The short of it (or "abstract" as we like to call it once we have more than 15 years of schooling) is that your brain has a limited multitasking ability and the 6 first hours after a learning experience is vital to the formation of memories. Thus, if you have a traumatic experience you can hinder the formation of the kind memories that will provide you with neverending flashbacks simply by keeping your mind occupied on other stuff the first six hours after the traumatic experience. The study shows that your memory will not be affected, only the rate of flashbacks you will receive from your now damaged brain.
So to conclude the 'abstract' while you're waiting in the emergency room (or whatnot) don't mull over what happened, there will be plenty of time for that later, but engage your mind with a visiospatialstimulant like tetris (or whatever game like it you have on your cellphone). Your life will be better for it.

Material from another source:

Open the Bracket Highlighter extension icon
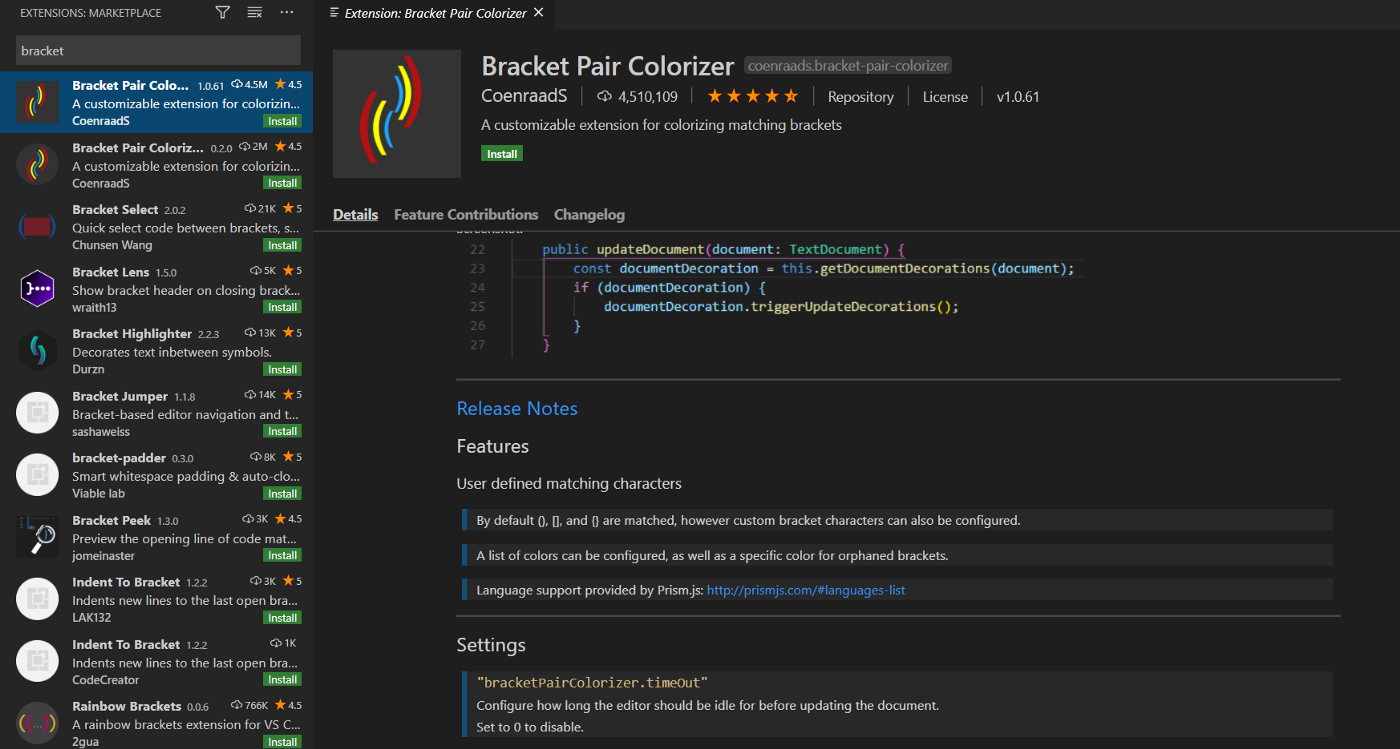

If you are interested in more on this you can check the whole article on plos one an open access, peer reviewed, international online publication. The study is done by Emily A. Holmes, Ella L. James, Thomas Coode-Bate and Catherine Deeprose at the Department of Psyciatry @ Oxford University. The study is based on two previous findings: 1. Cognitive science suggests that the brain has selective resources with limited capacity and 2. The neurobiology of memory suggests a 6-hour window to disrupt memory consolidation.